Text provided:
+-------+
Grand Canyon: GCU comes into the tournament fully prepared bringing all their band and cheer equipment while leaving their practice gear in Phoenix. – Austin

Montana State: Should have been Northern Arizona. Not my Big Sky champs. (OK but seriously, the Cats can win a game or two only because their SID Kyle Cajero once upon a time wrote for this blog. We love Kyle here, forever and always.) – Lance

Vermont: A Twitter friend of mine is a Marquette fan and he knows pain. True pain would be the Golden Eagles showing they are fools gold and the Shaka Smart experiment ending in tragedy. But, really, f— Vermont they are the villains in NMTC expanded lore along with the Dakota schools. – Lance

Colgate: When was the last time you fully – and I mean completely – got through a tube of toothpaste? Maybe you left it behind on a trip, maybe you saw a new mint-infused flavor at the store that you really wanted to try – but here’s the thing about toothpaste tubes: They’re never actually done. Every time you think they’re done, you can squeeze a little bit more out of them. You think Colgate was going to fade away after three competitive losses in the NCAA Tournament? Think again: now a year older, wiser, and still able to shoot the 3, they may have something you didn’t even know was there. – Garrett

Princeton: I guess one day all these nerds will be our bosses, or journalists at elite media companies, so maybe I should be nice. Arizona is a meh school academically because the Grand Canyon State has weird issues with public education, so the nerds will outsmart the Cats (or more likely, get shoved in a locker before calling their lawyer fathers). – Lance

UNC Asheville: If I hear Drew Pember one more time I will Van Gogh myself, but Drew Pember’s name is everywhere for a reason. Drew Pember can play, and UCLA’s best all-around defender is out (and the Bruins’ best big man might be out as well.) Drew Pember just might be able to lift the Bulldogs to victory. Pember Pember Pember Pember Pemb – Garrett.
+-------+
Given instruction A:
Answer these questions using the tournament blurbs:
(i) Where did Grand Canyon leave its practice gear?
(ii) Who is named as the Montana State SID?
(iii) How many competitive losses in the NCAA Tournament does the Colgate entry mention?
Given instruction B:
Retype the tournament blurbs from "UNC Asheville: If" up to and including "Pemb – Garrett.".
The lines that come next play no part in this.

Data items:
+-------+
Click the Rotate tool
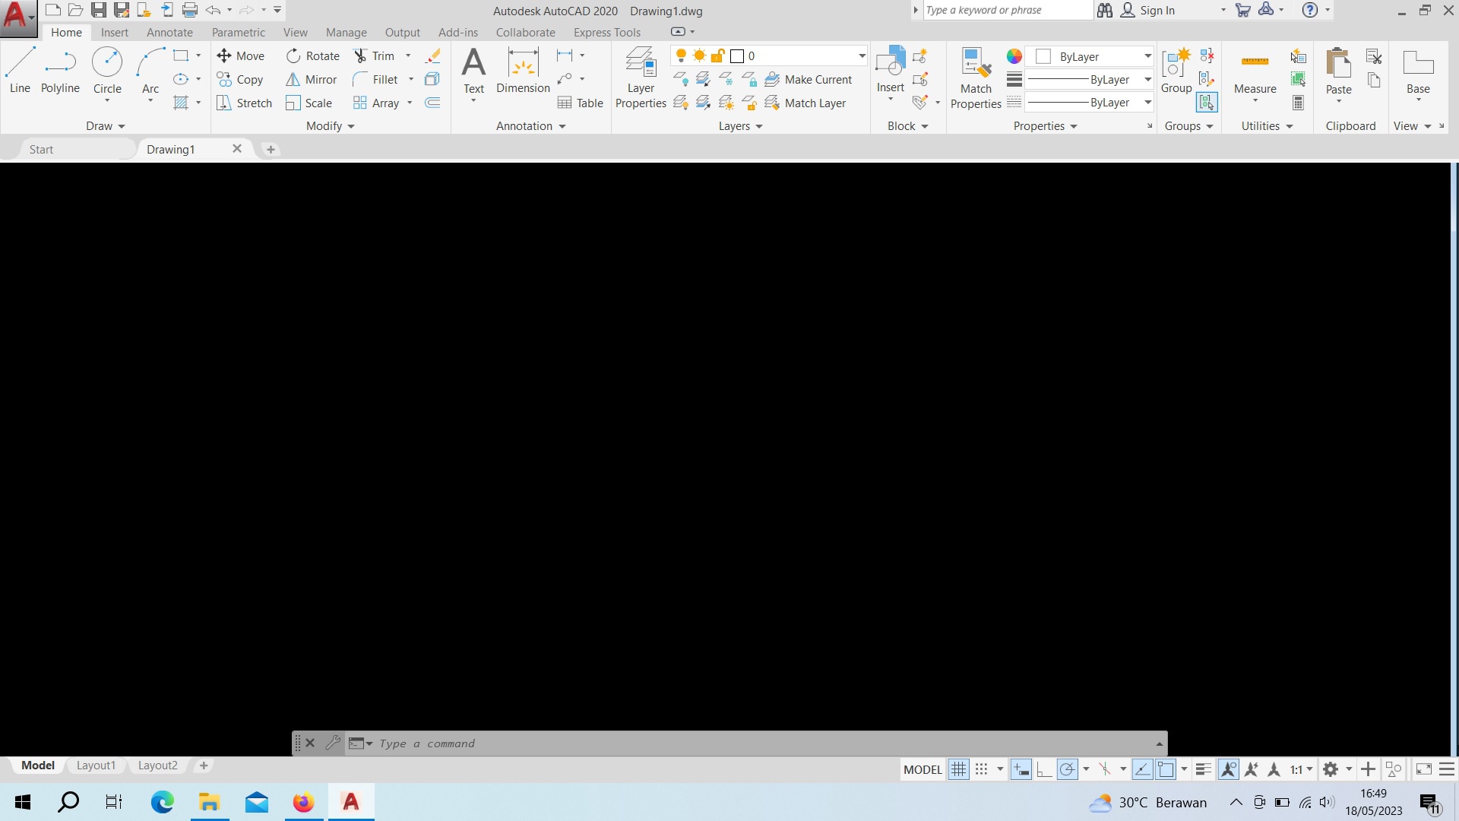The height and width of the screenshot is (821, 1459). click(x=313, y=55)
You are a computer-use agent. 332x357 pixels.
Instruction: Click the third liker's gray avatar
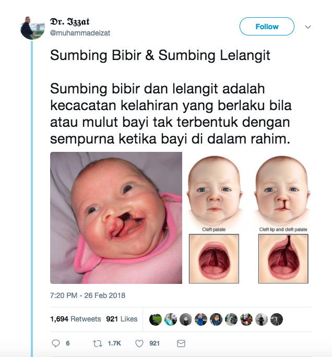[x=186, y=319]
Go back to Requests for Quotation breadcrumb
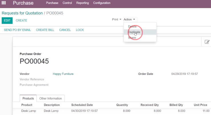Image resolution: width=211 pixels, height=115 pixels. point(22,13)
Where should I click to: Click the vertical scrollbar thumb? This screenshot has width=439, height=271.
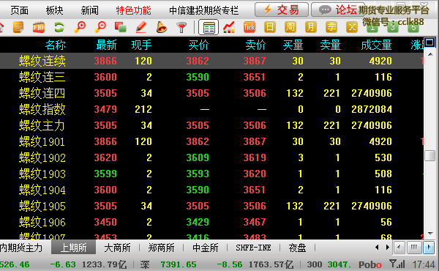[429, 155]
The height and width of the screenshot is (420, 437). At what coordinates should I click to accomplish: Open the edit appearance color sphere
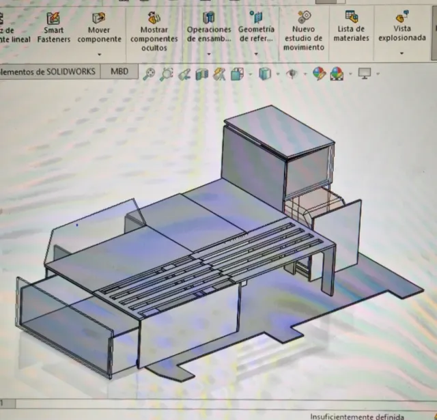(319, 74)
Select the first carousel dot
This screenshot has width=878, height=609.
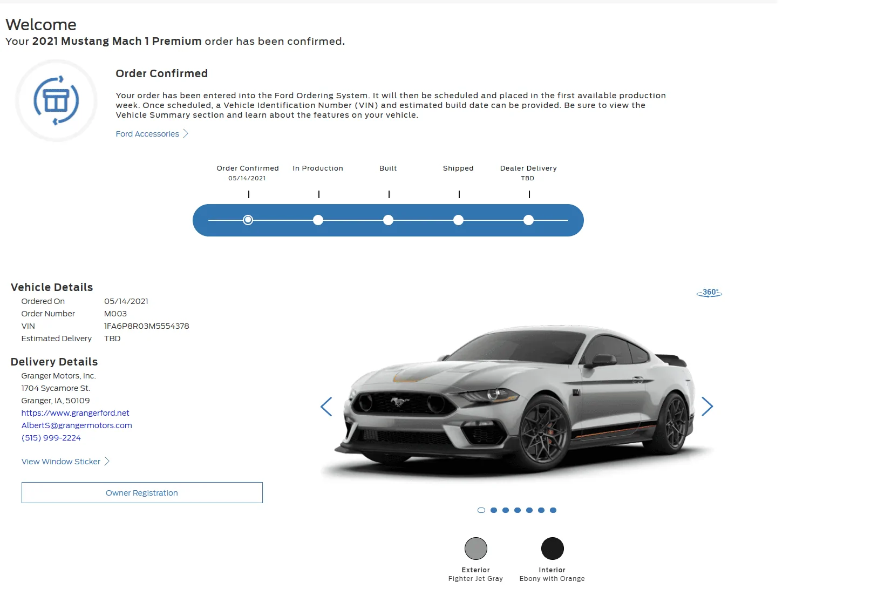click(x=481, y=510)
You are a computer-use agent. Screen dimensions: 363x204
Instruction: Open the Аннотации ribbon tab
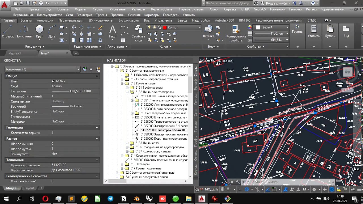45,20
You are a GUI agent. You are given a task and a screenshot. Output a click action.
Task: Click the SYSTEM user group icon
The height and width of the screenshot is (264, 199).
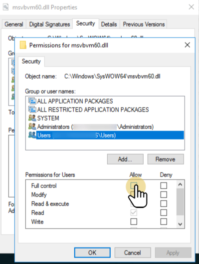[x=32, y=118]
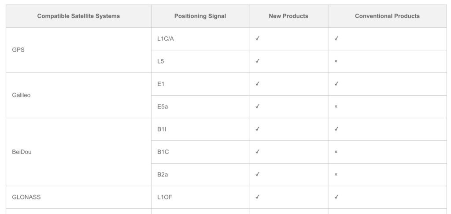
Task: Click the Conventional Products column header
Action: pos(387,16)
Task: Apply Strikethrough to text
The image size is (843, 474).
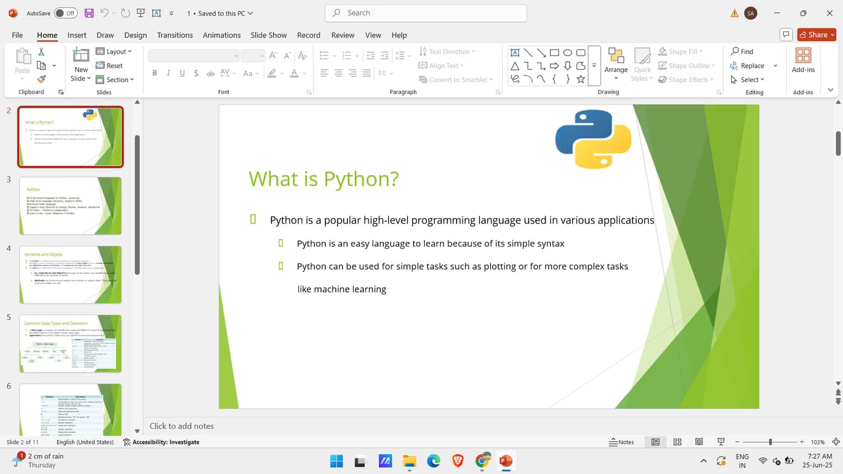Action: [210, 73]
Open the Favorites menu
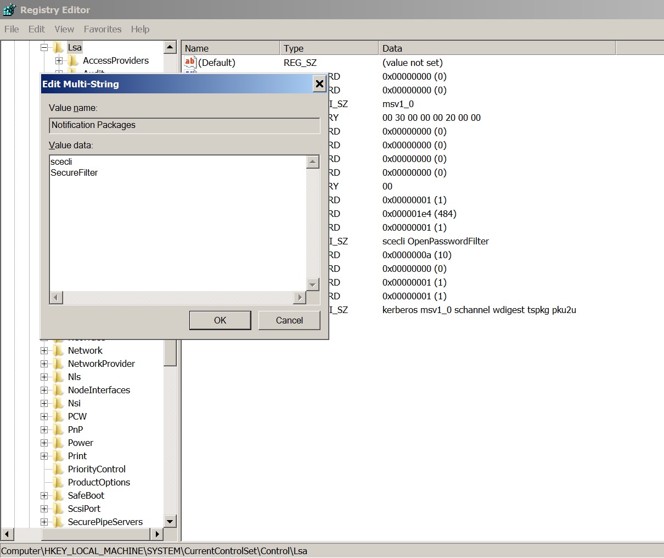The image size is (664, 558). coord(103,29)
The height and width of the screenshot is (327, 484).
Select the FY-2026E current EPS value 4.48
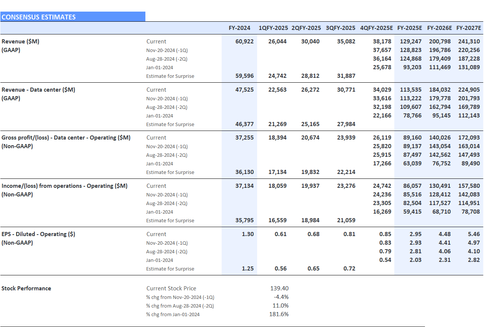(444, 234)
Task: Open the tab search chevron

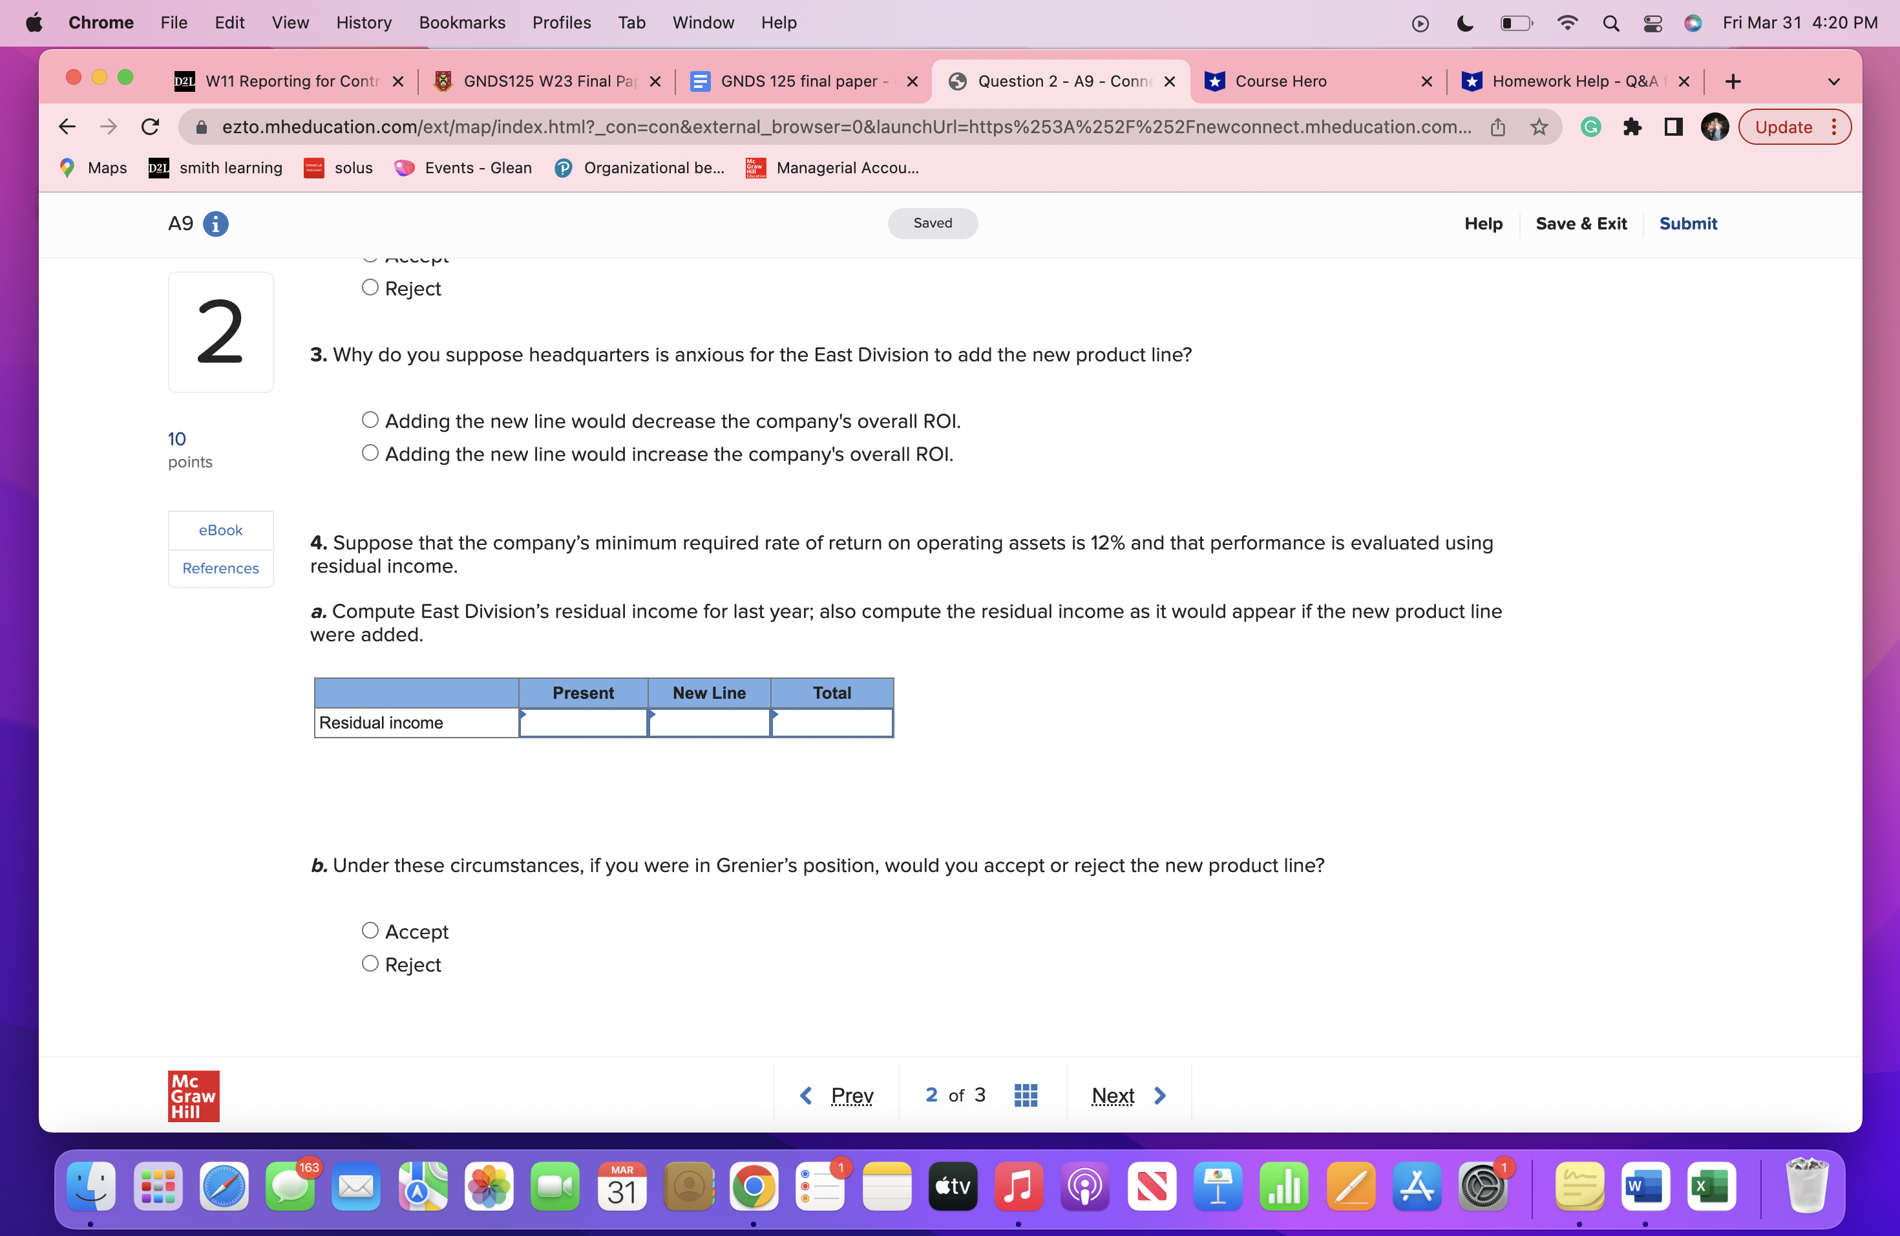Action: (1834, 81)
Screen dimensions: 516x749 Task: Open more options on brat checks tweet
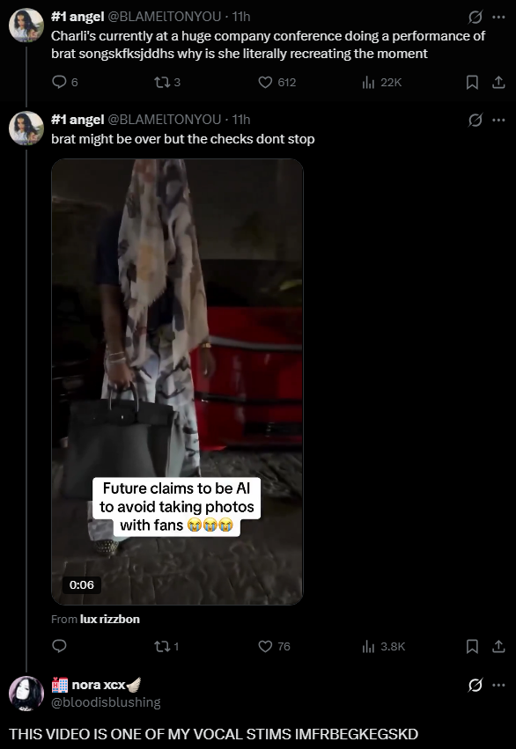coord(498,120)
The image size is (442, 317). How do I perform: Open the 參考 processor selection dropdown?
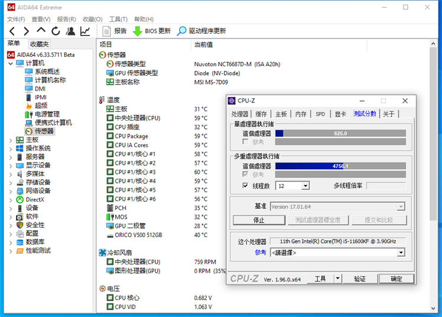401,253
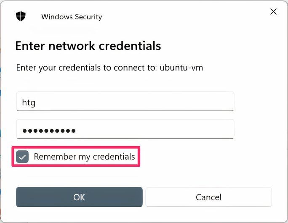Close the Windows Security dialog
The height and width of the screenshot is (223, 288).
(x=273, y=12)
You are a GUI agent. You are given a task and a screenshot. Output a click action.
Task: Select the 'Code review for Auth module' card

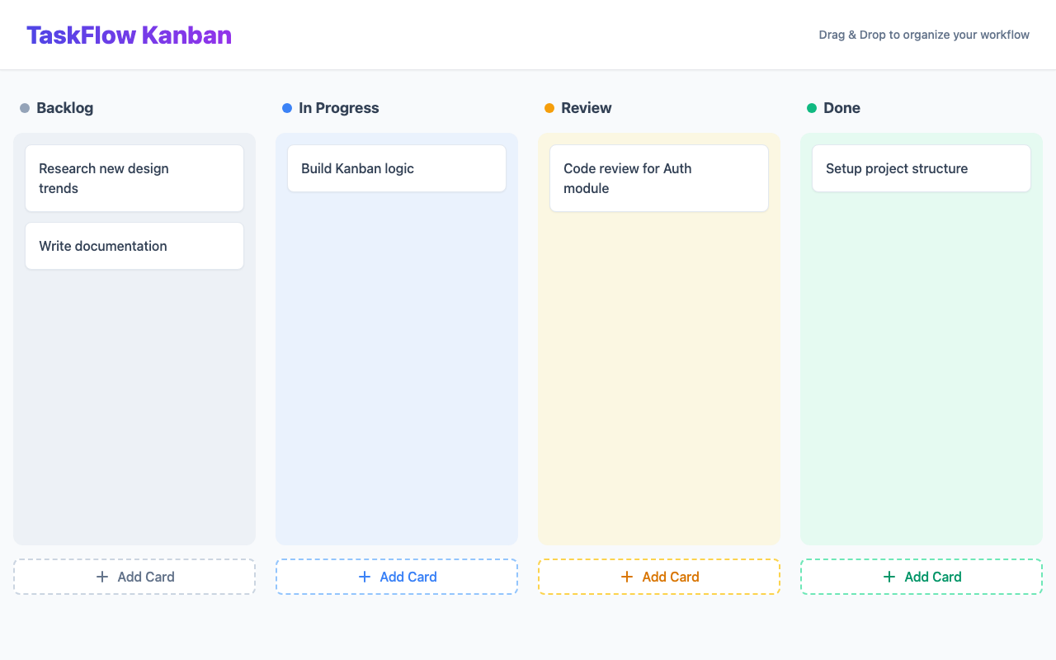tap(659, 178)
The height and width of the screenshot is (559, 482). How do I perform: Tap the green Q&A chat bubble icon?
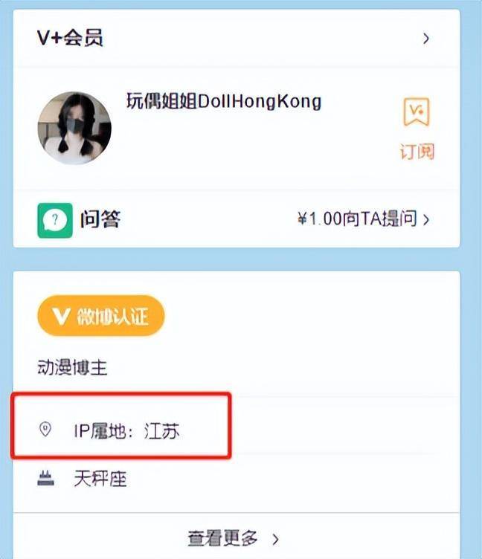55,220
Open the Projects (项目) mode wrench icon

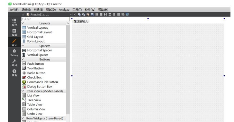point(14,63)
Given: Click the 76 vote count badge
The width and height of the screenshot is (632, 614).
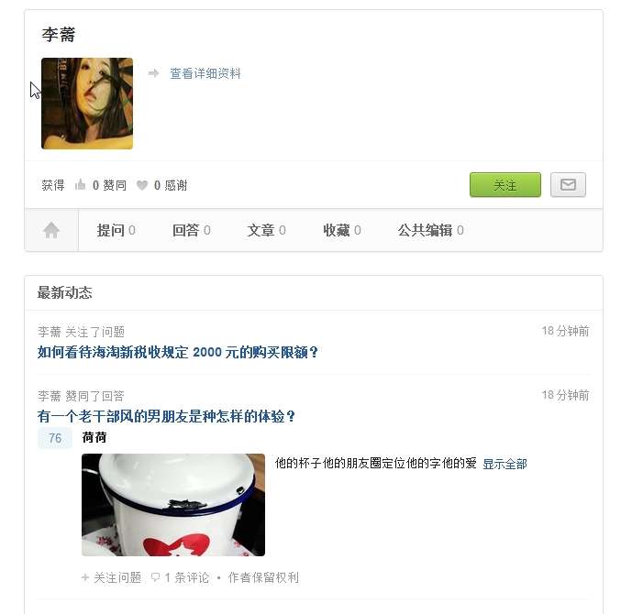Looking at the screenshot, I should [55, 438].
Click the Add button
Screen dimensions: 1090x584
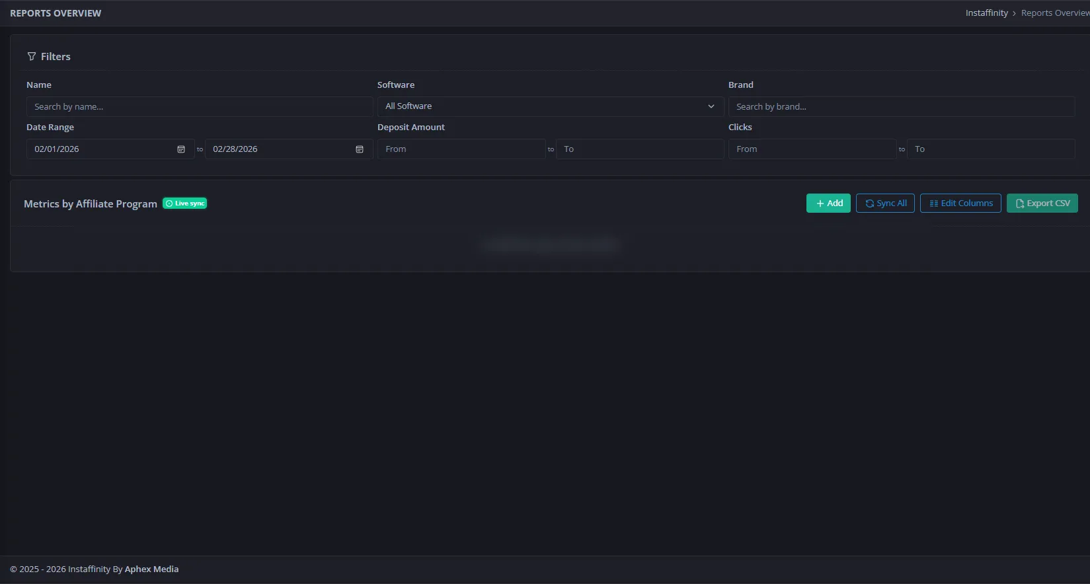[x=828, y=203]
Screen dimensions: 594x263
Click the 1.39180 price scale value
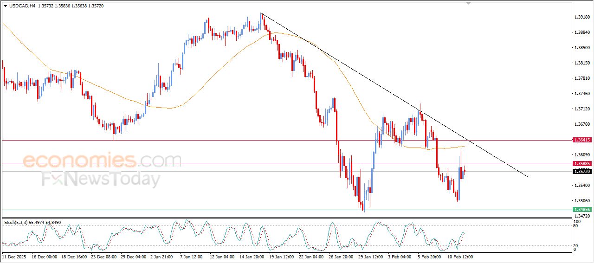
+-------+
Final result A:
(i) Phoenix
(ii) Kyle Cajero
(iii) Three

Final result B:
UNC Asheville: If I hear Drew Pember one more time I will Van Gogh myself, but Drew Pember’s name is everywhere for a reason. Drew Pember can play, and UCLA’s best all-around defender is out (and the Bruins’ best big man might be out as well.) Drew Pember just might be able to lift the Bulldogs to victory. Pember Pember Pember Pember Pemb – Garrett.